These pledges, which were pretty definite, were made immediately prior to the last election and still we find that the cuts are to take place.
There is another peculiar lapse in the financial statement published in the Press by the Department of Finance after the Bill was introduced. This statement contained the following:—
"About 2,500 teachers—junior assistant mistresses and lay assistant teachers—not hitherto eligible for pensions, are to be admitted to full pension rights."
There is not a word about this in the Bill. Deputy Murphy asked a question about the matter recently in the Dáil and the Minister for Finance replied:—
"I am not in a position to mention the date from which pensions will be payable to junior assistant mistresses and lay assistant teachers. The Government have already decided in principle that the teachers in these classes are to be given the benefit of pensionability.

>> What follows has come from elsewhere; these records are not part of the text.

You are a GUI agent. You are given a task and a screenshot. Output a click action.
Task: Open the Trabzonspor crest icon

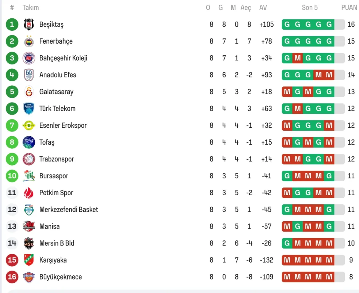pyautogui.click(x=29, y=159)
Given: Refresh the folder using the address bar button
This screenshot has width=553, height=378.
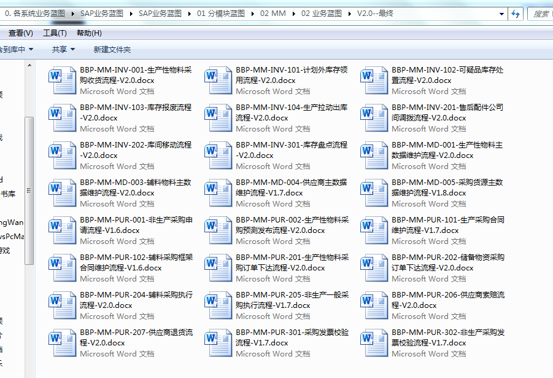Looking at the screenshot, I should click(516, 14).
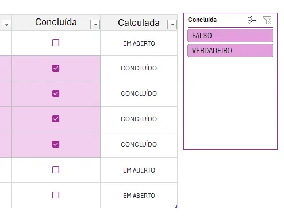Check the first row's unchecked Concluída checkbox
284x221 pixels.
click(x=56, y=43)
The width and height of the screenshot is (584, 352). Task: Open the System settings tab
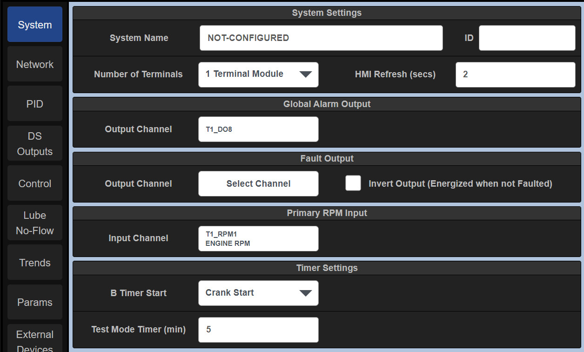(x=35, y=25)
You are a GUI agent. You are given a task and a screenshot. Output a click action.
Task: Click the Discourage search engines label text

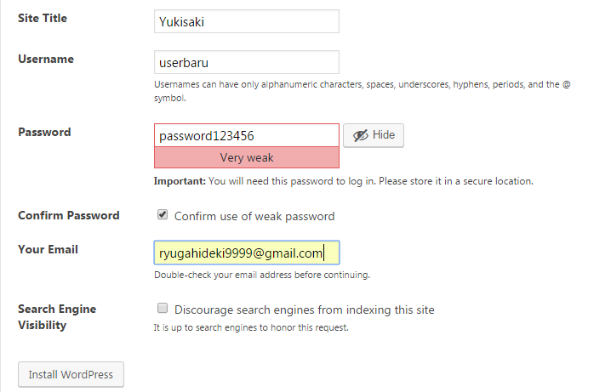click(305, 310)
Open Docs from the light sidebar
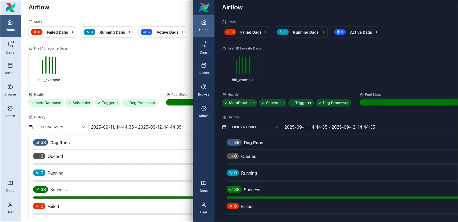This screenshot has height=222, width=458. click(10, 186)
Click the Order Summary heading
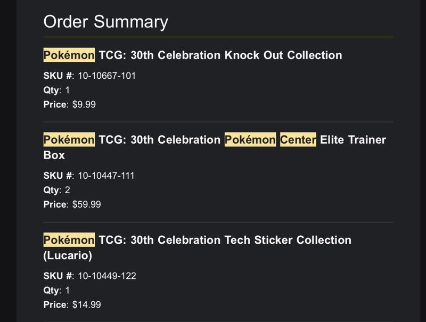426x322 pixels. [105, 22]
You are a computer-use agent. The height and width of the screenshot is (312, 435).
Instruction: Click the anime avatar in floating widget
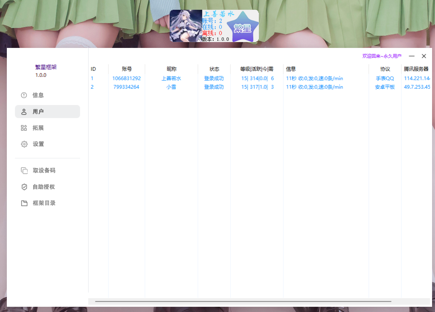click(x=186, y=26)
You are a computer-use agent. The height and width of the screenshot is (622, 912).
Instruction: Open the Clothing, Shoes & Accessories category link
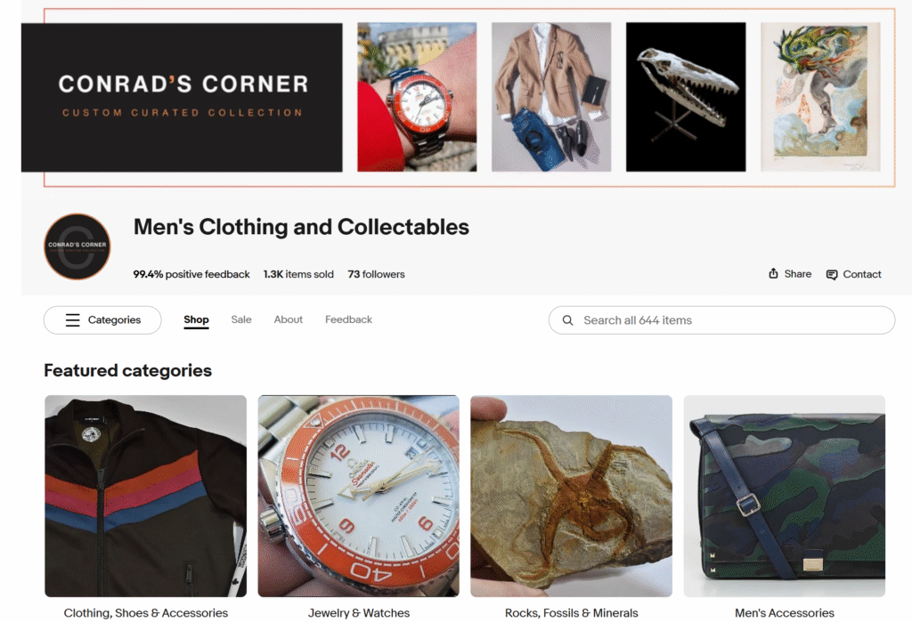[146, 613]
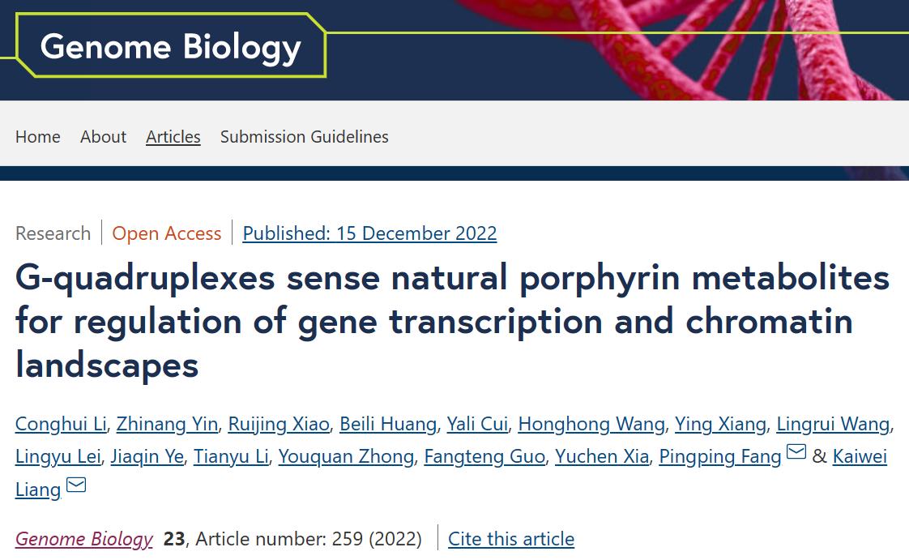Viewport: 909px width, 560px height.
Task: Click author Youquan Zhong link
Action: pyautogui.click(x=346, y=457)
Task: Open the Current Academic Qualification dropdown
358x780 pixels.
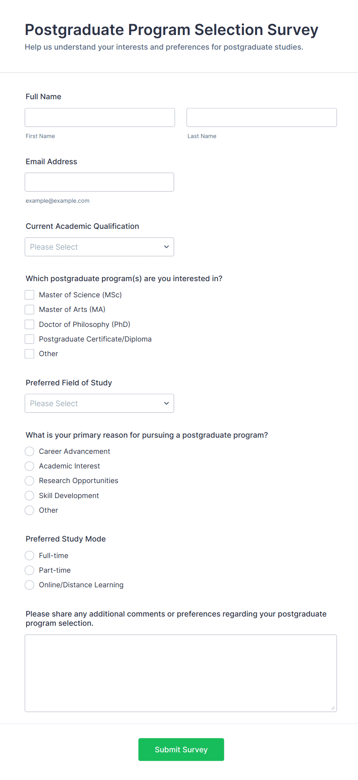Action: point(99,247)
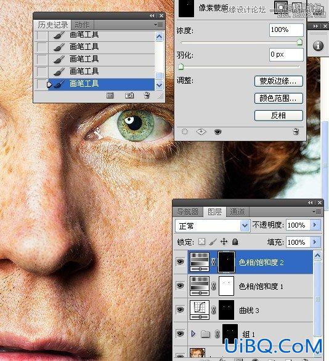Lock layer position with move icon

(x=224, y=242)
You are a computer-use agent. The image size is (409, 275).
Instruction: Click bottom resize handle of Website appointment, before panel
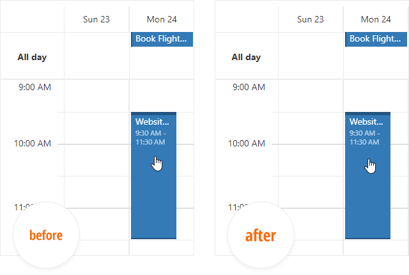[153, 238]
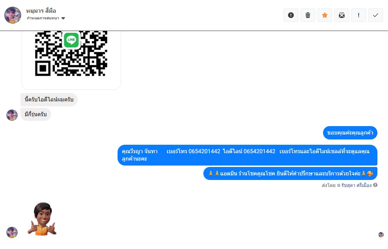Select message นี้ครับไอดีไลน์ผมครับ
The height and width of the screenshot is (249, 388).
[49, 99]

The terms, however, upon which pensions may be granted are part of the general question of the future pension position of the national school teachers as a whole. The general question still remains unsettled. In April last the President, while Acting-Minister for Finance, informed the Irish National Teachers' Organisation that the Government were willing to discuss with them the final settlement of the question of making solvent the teachers' pension fund and the terms on which future pensions should be payable if the organisation sent plenipotentiaries with whom a settlement could be arrived at. That invitation has not been accepted and the Government have consequently not been in a position to settle the matter by agreement."
The Minister wants the teachers to send plenipotentiaries—people who will be able to conclude a settlement without ratification, I take it, by the Teachers' Congress. We are withholding the land annuities and other payments because a settlement was made with Britain, which was not ratified by the Oireachtas. That is a sound principle to go on. Why, then, ask the teachers to adopt a procedure in conflict with that principle by making settlements without consulting the delegate-conference or, in other words, the parliament of the teachers? On the question of equality or equity, where is the equity in imposing a 5 per cent. cut on a teacher who has only £147 per annum, while omitting from the list a civil servant with £300 per annum? A civil servant with £400 per year gets only a 2 per cent. cut, while a teacher drawing the same salary gets a 7¼ per cent. cut. The teachers' organisation issued a statement to the Committee set up to inquire into proposed economies which showed that a civil servant who had £369, including bonus, in March, 1922, has suffered less since then than a teacher who had the same salary at the same time. To put it in another way—a civil servant and a teacher had each £370 in 1922; in the aggregate, as the statement points out, the civil servant has drawn £105 more spread over the ten years since, than has the teacher—that is to say £10 a year more. There were years, of course, when the cost-of-living bonus was cut, but there were other years when it went up, and that slightly adjusted the position. Meanwhile, the teachers have had a 10 per cent. cut in salaries and about 2 per cent. of an additional cut in regard to fees—a total of 12 per cent. The teachers have proved conclusively in the tables they have issued that they have made a greater sacrifice than even the civil servants. Yet, they are being subjected to cuts which do not apply to the civil servants at all. Some people will say that the teachers have only got their deserts for placing their faith in the word of professional politicians. There is a more important aspect of the matter than that. Some of them may deserve what they got but, after all, one must expect some standard of reliability in regard to the speeches of people who are prospective Ministers and members of the Government of the State. When pledges of that kind are broken it threatens to shake the whole credit of the State.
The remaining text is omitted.